New City High inclusion club to help create friendships

City High is establishing a nonprofit that will help create long-lasting friendships for those who are and are not intellectually disabled.



Simone Garza, News Reporter

Iowa City High School is looking to push forward inclusivity through friendships. To do so, they’ve established the Iowa City Community Inclusion Club, formerly known as Best Buddies.

The nonprofit aims to establish friendships among high schoolers with intellectual disabilities and those without disabilities. The club has hosted activities like bowling nights and Halloween parties.

City High teacher Tom Braverman, who works with students with disabilities, said he has been working on making the club a reality for more than a decade. He’s worked with Best Buddies Iowa and Best Buddies International for 14 years.

“For years, we have worked very closely with Best Buddies, Iowa and Best Buddies International. We learned a lot from them, and it was really beneficial,” he said. “However, there were also a lot of hoops to jump through and we thought our time would be better spent. We also needed to raise money for our own chapter in addition to raising money for the state and national organization. Doing both was too much. For that reason, we decided that we would break off this year and do our own thing.”

He said since he and special education teacher Laura Schwab’s jobs specialize in working with students with disabilities, they don’t have a lot of opportunities to interact with students without disabilities.

“For a lot of our students, and for the adults that are in the program, social isolation is a big problem, especially as our students graduate and then enter life after high school,” Braverman said.

Braverman said for the adult members of the Community Inclusion Club, they paired up with Systems Unlimited, a group that provides support living services in homes to people that have disabilities.

“We wanted to start small and identified some adults with intellectual disabilities that we believed would truly benefit from this program,” he said.

Braverman said he was on the board at Systems Unlimited for six years, so the partnership between Systems Unlimited and the inclusion club was an idea that was a long time coming.

The club is using the Odd Fellows Lodge to host group activities. He said the lodge is the perfect place to meet as it has large areas that are accessible to people with disabilities, such as an arts and crafts area and a section with pool tables and foosball.

“Iowa City is full of people who want to help others who have been left behind, move ahead,” he said. “It’s also an inclusive community, you know, whether it’s LGBTQ, people of color, or people that are differently abled.”

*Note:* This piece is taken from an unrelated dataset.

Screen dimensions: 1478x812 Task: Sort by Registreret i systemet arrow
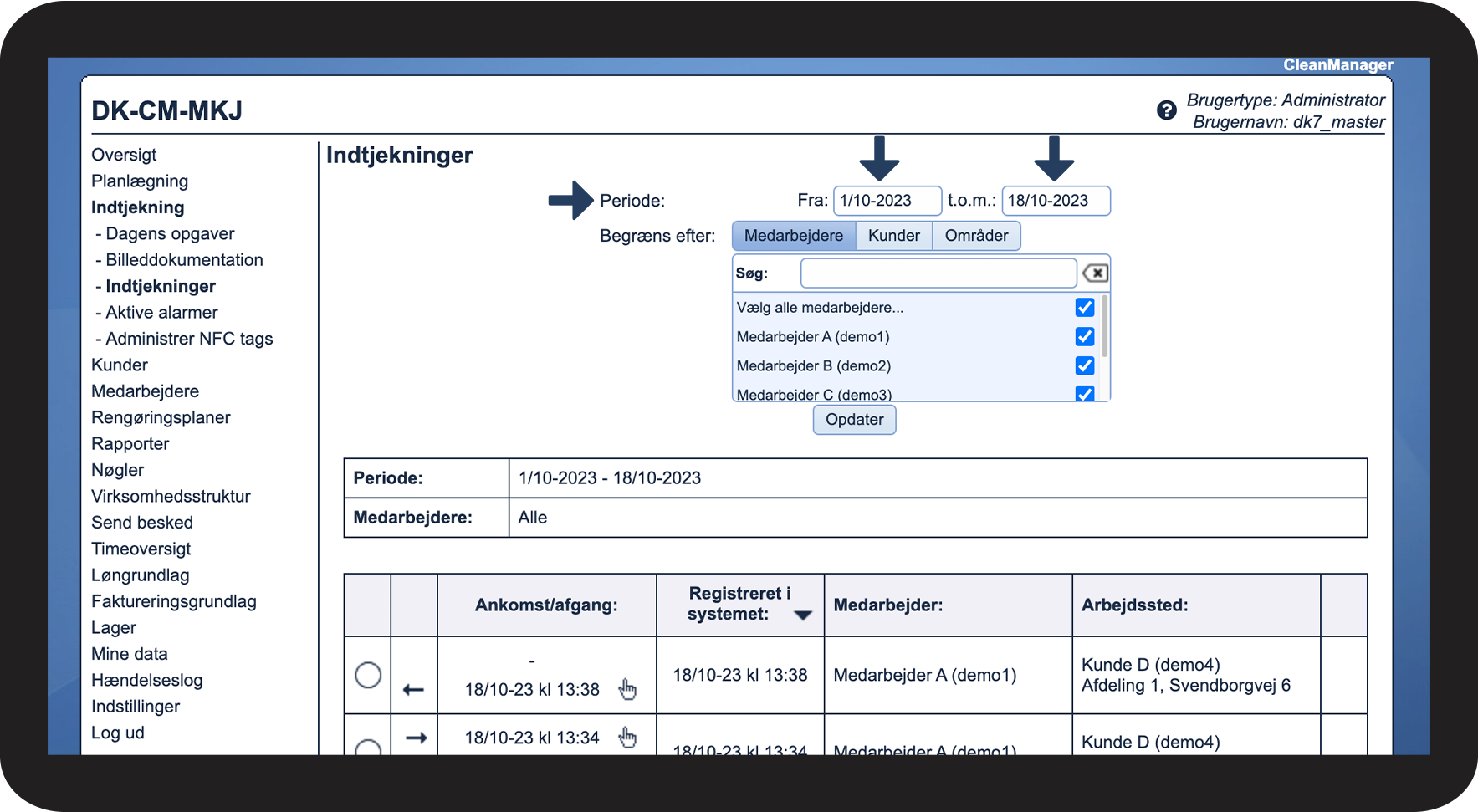803,615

Schwab, who has been helping Braverman on the startup of the nonprofit, said it is rewarding to see friendships develop.

“People with intellectual disabilities, just like neurotypical people, know when someone is being genuine and natural and wants to be a true friend,” she said. “The peer connections that we create provide really great, in the moment leadership training opportunities.”

Schwab said the club provides training on how to communicate with a student who is nonverbal, so they can communicate naturally in the halls and in class. As a group, they have talked about identity-first language versus person-first language, as well as awareness about neurodiversity.

“What’s really nice to see is if I am in the hallway, and maybe a football player or a kid who’s involved in a lot of activities, stops and interacts with a student who is nonverbal and encourages their friends to get to know the kid, as well using what that student communicates best [in],” Schwab said. “It affects the entire atmosphere of our school.”

City High student Sara Brenneman said the school has a process called peer buddy, where able students are matched one-on-one with a student with an intellectual disability.

“This is a big part of the inclusion club, because you always have someone to text or call if you need anything,” Brenneman said.

She added that the interview form is sent out to interested students, who fill out what kind of role they want and what friendship and inclusion means to them.

“Some people grew up with siblings with IDD or have friends who have done it before other people who maybe haven’t felt included in other ways wanted to include other people,” Brenneman said.